» **About this exercise**: Since the copy must match the original, write out each record word for word, skipping only the pictures.

┌─ Supplied data

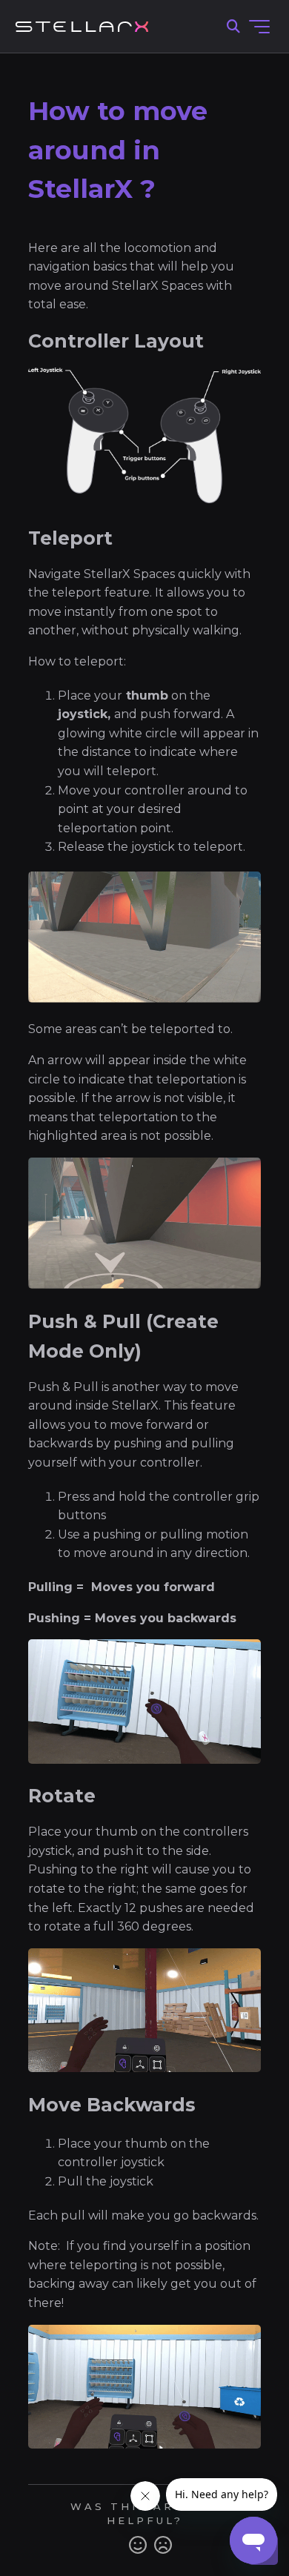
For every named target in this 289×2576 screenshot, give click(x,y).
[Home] (81, 26)
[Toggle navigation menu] (259, 26)
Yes (138, 2545)
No (163, 2545)
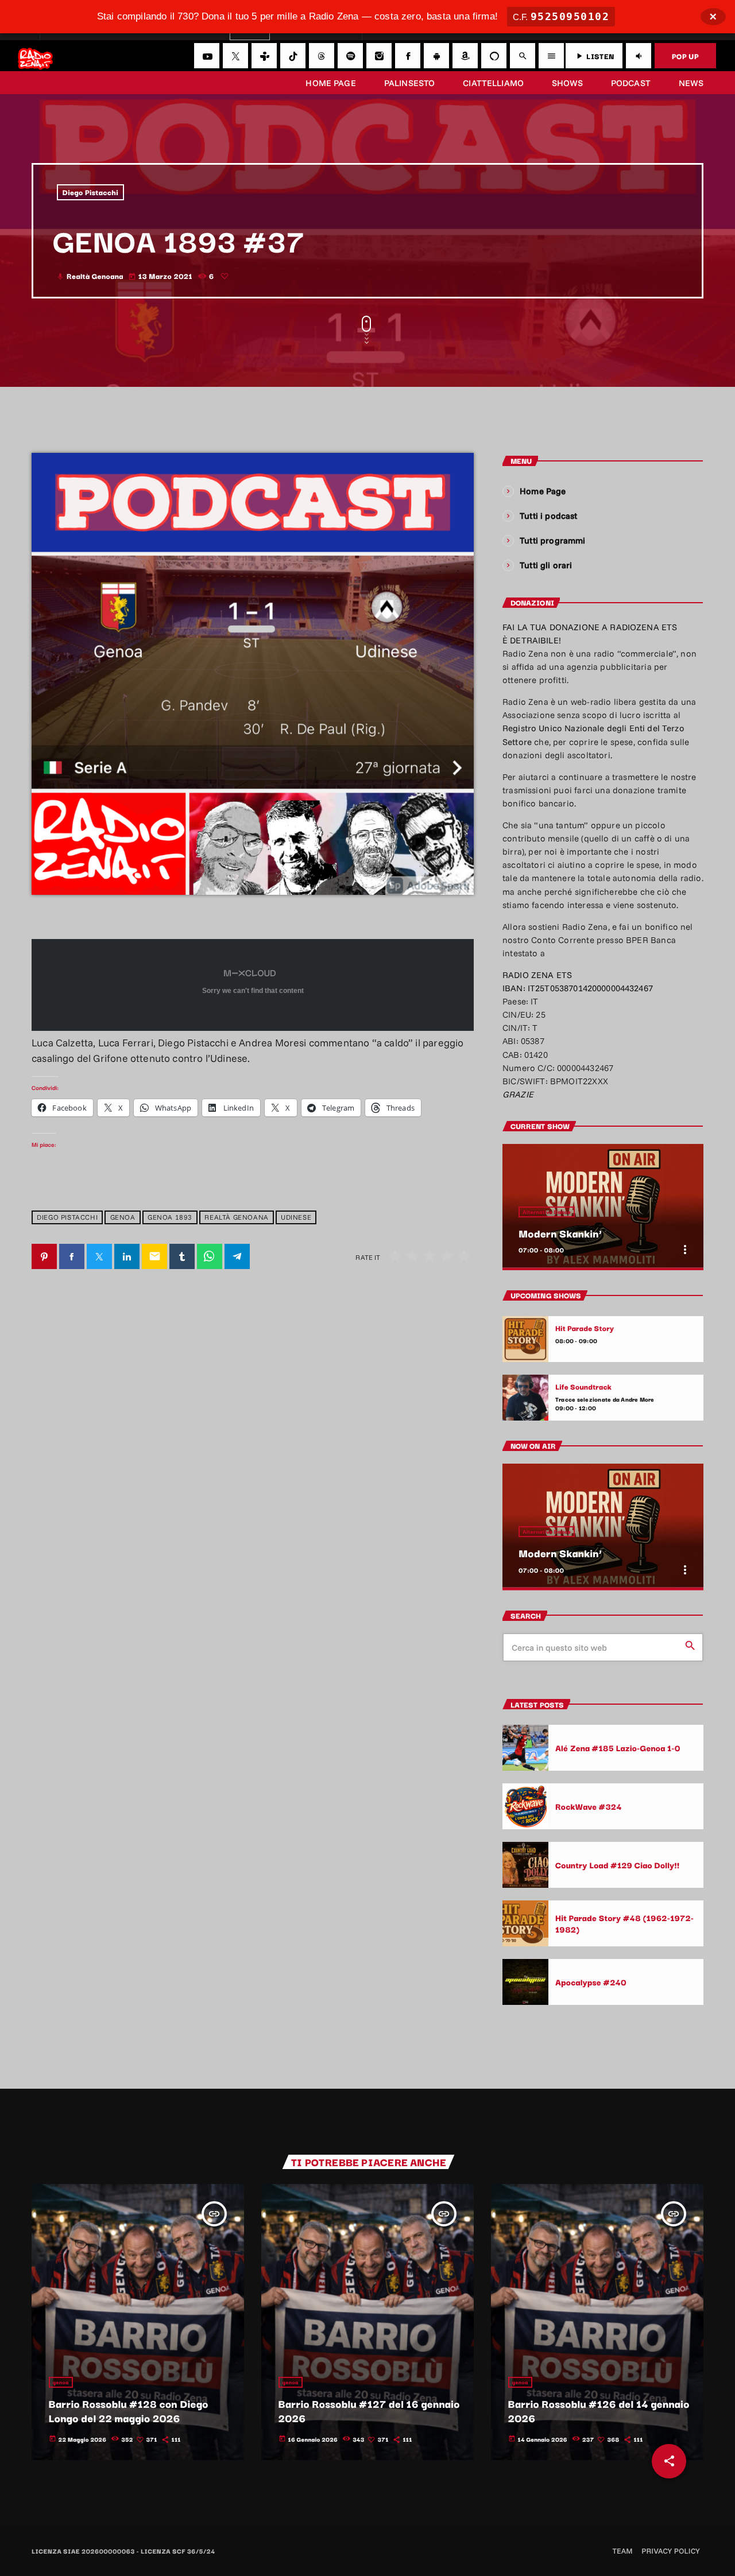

└─

» **Answer to the exercise**:
For every named target in this 289×2576 screenshot, give click(x,y).
[Home] (81, 26)
[Toggle navigation menu] (259, 26)
Yes (138, 2545)
No (163, 2545)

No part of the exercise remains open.